Open CoriolisStorm opened 3 years ago
Thank you so much for the report! I've been encountering C/C++ compiler bugs with VC 2019, but I've been working around them. I don't test with VC2017.
I'll see if I can repo and add a workaround for VC 2017. Also my next big step on this project is adding OpenCL support for faster encoding (as time permits - we've been pretty slammed with Basis Universal work).
Thanks for open sourcing this great tool! We at Respawn plan to start using it soon for an internal tool making some of the textures in Apex Legends.
I was compressing using bc7e, decompressing using bc7decomp.cpp, and dumping the results as a PNG. It looked great, except some pixels that should have been orange were green instead.
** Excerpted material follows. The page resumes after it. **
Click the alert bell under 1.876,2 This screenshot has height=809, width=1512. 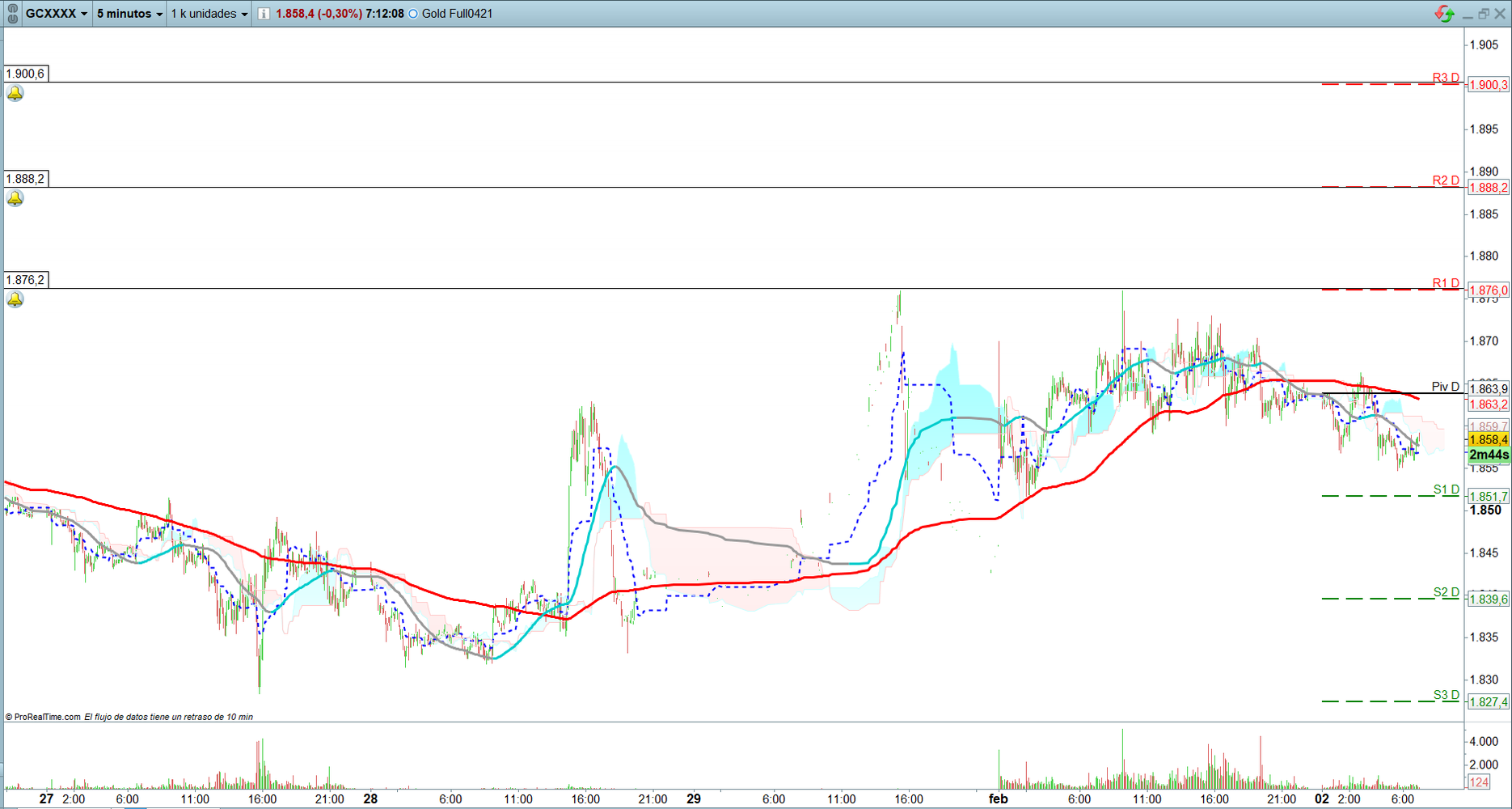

I disabled optimizations on bc7decomp.cpp so I could step through the code and see how it was encoded, and to my surprise, the colors it showed in the debugger were right! I let it finish, and the green pixels were in fact the proper orange.
I usually suspect uninitialized data when optimized code behaves differently, but when I looked into it in the debugger and read the generated disassembly, the compiler actually had a bug. This shocked me; compiler bugs are very rare! I've only encountered 2 other compiler bugs in 20 years of professional software development.
In unpack_bc7_mode4_5, there's a nested loop to initialize "endpoints[e][c]" on lines 393-397. With optimizations enabled, it looks like VC++ 2017 swapped the order of the inner and outer loops, then unrolled the loop over "c" (which was the outer loop but is now the inner loop). This changed where the bits read from "color_read_bits" ended up. Once the end points were decoded wrongly, everything else was wrong after that.
Here's the relevant disassembly, with comments added to help see what's going on:
Each of 2 iterations picks off N bits at a time (N = 5 or 7) and stores them in end_points[e][0..2]. In shorthand with everything unrolled, it writes the picked-off bits in order 00 01 02 10 11 12. However, the C++ code says the order should be 00 10 01 11 02 12. Reordering which bits went to which array entry caused the improper decompression.
My workaround was to manually unroll the inner loop, so that the optimizer wouldn't switch the inner/outer loops. Once I did that, the green pixels were orange in optimized builds as well. There may be other, better workarounds.
I was curious why I didn't notice this bug with the other decompressor modes. It turns out that the functions unpack_bc7_mode0_2 and unpack_bc7_mode1_3_7 have the extra line "uint64_t channel_read_chunk = channel_read_chunks[c];" at the top of the outer loop before the start of the inner loop, so the compiler can't swap the order of those loops. The last function is unpack_bc7_mode6, which doesn't loop at all, since there are only 2 endpoints to decode.
Sorry for not making this a pull request, but it seemed like GitHub wanted me to clone the whole repository and let it diff the changes to find out what I changed. I just wanted to suggest a new version for a single file, but I didn't see any way to do that in their interface.